Initial results indicate that while the OCR-generated text is imperfect and subject to errors, the approach is viable for digitizing historical records. The AI model is still under development, with efforts focused on enhancing its consistency. The person matching algorithm works efficiently with properly structured JSON data, showing potential for accurate data integration into the centralized database.

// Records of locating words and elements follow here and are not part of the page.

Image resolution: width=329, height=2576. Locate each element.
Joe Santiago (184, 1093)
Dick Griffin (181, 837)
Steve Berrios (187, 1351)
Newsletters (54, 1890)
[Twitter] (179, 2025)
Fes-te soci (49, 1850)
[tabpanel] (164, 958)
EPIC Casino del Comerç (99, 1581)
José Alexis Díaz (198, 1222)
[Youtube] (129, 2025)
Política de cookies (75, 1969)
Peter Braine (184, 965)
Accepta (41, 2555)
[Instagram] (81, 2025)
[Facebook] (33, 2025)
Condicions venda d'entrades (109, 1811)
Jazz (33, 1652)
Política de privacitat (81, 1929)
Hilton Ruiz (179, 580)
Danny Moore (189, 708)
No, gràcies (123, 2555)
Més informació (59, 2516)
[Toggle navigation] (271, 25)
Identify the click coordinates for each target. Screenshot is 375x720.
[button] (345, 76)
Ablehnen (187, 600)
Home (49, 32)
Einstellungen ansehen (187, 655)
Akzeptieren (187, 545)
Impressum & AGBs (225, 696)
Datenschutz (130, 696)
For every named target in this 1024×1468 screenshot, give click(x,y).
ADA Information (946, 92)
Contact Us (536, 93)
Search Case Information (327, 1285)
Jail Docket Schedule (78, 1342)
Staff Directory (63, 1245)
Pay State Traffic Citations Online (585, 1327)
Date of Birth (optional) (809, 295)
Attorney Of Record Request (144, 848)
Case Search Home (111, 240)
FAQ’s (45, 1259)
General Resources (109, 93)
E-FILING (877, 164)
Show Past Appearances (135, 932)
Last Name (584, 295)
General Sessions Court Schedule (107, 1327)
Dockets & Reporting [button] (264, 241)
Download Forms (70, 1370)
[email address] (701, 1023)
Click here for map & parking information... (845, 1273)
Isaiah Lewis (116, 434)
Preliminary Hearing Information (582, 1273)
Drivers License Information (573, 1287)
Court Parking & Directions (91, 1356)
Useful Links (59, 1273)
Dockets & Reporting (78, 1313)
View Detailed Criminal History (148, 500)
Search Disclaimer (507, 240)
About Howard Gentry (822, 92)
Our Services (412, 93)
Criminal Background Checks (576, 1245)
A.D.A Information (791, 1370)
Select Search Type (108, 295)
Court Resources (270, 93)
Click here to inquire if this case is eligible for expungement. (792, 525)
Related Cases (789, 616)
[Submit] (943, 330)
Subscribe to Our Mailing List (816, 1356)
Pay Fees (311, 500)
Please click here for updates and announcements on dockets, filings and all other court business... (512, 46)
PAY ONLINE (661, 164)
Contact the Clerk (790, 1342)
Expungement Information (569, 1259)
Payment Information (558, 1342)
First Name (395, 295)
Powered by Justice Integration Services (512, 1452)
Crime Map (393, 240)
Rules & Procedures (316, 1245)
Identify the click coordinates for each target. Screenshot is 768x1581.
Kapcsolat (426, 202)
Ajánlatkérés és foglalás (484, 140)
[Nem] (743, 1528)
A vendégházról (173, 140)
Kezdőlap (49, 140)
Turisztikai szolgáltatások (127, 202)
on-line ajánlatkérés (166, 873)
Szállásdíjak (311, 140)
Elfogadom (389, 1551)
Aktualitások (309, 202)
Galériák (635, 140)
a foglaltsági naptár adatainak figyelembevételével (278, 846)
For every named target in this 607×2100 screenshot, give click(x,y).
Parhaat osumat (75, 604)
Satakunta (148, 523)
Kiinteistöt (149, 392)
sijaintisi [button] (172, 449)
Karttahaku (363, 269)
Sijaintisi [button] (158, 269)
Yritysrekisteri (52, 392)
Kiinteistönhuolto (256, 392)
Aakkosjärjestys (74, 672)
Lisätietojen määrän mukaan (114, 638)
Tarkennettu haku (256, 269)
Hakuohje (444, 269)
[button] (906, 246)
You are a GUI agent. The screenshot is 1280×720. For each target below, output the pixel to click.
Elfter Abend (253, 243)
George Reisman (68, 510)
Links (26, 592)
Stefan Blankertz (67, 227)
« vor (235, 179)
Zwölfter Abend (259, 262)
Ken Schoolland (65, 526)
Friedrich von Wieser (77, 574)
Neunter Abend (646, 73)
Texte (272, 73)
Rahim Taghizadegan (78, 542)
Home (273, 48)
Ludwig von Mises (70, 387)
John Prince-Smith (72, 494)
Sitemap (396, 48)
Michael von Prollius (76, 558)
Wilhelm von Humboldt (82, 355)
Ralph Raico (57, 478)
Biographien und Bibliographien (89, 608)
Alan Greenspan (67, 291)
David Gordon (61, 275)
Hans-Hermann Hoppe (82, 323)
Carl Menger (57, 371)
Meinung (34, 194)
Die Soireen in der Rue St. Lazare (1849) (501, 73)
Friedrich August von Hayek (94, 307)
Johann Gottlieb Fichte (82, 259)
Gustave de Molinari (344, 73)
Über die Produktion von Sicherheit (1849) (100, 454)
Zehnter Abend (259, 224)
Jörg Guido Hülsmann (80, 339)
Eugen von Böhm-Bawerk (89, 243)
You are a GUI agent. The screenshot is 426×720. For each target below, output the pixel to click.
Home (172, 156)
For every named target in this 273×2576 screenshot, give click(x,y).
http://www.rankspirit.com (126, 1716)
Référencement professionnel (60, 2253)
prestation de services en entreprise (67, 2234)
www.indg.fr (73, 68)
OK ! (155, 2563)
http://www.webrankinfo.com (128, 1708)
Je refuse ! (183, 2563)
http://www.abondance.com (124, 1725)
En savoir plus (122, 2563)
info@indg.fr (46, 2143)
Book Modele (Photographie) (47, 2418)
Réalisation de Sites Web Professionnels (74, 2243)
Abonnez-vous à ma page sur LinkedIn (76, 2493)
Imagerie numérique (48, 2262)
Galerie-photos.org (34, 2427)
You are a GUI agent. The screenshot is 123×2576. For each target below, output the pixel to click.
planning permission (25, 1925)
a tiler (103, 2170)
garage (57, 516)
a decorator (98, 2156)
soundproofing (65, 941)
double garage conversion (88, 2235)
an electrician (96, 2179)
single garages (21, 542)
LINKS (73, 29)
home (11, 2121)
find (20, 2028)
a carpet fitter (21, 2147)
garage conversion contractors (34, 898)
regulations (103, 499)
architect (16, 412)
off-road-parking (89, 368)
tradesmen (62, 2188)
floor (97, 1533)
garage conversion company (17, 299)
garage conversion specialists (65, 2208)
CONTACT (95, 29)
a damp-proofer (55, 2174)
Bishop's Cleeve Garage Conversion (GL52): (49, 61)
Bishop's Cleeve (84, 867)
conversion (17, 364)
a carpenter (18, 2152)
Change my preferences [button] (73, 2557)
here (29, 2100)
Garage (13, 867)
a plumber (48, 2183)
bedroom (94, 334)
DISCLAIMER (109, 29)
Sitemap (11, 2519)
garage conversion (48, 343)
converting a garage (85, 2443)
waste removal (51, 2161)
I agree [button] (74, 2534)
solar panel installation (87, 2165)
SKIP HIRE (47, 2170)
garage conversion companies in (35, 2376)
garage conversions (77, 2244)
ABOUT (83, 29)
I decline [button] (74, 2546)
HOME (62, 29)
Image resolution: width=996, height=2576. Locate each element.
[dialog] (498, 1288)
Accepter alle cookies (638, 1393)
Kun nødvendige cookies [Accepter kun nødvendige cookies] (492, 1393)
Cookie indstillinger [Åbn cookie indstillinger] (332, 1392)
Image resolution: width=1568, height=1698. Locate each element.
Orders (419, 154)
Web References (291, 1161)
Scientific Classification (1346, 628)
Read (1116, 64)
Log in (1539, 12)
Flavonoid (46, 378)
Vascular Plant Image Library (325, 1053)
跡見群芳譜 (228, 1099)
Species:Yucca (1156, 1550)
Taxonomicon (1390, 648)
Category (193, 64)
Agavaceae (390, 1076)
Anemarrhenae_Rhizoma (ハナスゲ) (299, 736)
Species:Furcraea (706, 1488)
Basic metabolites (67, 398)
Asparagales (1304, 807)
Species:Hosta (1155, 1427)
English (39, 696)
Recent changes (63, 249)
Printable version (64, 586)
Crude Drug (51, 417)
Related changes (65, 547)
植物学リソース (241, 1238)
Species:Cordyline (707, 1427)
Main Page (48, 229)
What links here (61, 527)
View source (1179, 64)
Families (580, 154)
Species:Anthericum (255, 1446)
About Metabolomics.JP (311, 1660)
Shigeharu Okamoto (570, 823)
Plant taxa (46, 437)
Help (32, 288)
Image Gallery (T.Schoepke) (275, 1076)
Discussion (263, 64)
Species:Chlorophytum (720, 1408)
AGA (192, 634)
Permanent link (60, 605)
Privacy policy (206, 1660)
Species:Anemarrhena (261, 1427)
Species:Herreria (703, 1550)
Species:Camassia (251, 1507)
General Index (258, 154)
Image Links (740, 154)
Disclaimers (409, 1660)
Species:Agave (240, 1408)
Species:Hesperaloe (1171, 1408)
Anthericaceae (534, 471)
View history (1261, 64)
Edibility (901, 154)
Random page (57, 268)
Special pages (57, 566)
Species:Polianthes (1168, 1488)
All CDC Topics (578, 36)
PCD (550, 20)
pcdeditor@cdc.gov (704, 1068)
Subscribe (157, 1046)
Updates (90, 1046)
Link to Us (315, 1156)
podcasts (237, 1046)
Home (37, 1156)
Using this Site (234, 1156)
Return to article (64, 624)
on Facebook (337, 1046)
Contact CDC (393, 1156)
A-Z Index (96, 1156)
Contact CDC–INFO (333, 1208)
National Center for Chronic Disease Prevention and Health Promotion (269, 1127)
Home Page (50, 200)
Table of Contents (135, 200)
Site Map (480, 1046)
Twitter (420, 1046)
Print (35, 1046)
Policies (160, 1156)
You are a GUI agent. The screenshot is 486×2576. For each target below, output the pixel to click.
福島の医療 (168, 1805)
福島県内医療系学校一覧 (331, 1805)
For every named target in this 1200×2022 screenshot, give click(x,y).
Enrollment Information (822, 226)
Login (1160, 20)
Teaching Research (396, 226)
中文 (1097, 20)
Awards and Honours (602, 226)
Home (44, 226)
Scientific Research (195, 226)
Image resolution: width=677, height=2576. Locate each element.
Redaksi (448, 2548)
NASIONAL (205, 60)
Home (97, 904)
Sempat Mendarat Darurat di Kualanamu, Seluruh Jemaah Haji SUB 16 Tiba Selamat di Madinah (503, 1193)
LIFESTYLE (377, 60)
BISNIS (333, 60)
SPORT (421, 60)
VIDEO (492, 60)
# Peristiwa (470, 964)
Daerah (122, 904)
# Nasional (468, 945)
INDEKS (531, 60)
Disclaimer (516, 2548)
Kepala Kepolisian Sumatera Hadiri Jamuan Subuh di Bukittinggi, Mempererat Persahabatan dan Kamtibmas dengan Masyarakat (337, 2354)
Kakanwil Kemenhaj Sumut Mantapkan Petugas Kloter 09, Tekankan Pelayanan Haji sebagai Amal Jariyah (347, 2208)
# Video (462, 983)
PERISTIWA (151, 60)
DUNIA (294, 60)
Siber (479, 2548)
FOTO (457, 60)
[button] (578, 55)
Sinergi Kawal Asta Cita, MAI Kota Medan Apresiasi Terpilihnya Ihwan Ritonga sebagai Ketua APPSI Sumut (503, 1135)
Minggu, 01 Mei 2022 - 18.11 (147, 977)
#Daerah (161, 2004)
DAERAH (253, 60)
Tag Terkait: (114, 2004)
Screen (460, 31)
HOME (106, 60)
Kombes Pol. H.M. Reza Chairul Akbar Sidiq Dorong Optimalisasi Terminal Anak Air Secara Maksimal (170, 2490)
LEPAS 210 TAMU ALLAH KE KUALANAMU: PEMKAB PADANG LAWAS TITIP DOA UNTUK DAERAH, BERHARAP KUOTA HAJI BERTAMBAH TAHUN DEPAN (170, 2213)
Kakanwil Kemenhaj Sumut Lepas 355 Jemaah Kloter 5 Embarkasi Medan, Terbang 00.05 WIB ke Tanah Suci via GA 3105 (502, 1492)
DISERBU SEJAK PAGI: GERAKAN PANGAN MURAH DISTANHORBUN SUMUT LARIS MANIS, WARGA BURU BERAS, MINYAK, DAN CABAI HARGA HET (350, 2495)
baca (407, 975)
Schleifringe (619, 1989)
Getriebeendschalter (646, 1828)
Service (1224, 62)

This research contributes to the field of digital humanities by providing a structured approach to digitizing and analyzing historical records. The methodologies developed herein, including advanced OCR and AI techniques, offer a framework for similar projects aiming to preserve and make accessible historical datasets. Future work will focus on refining the AI model to achieve greater accuracy and consistency in text extraction and integrating additional datasets to expand the scope of the LUCD project. Further, we aim to develop user-friendly tools for researchers and historians to interact with and explore the digitized data effectively.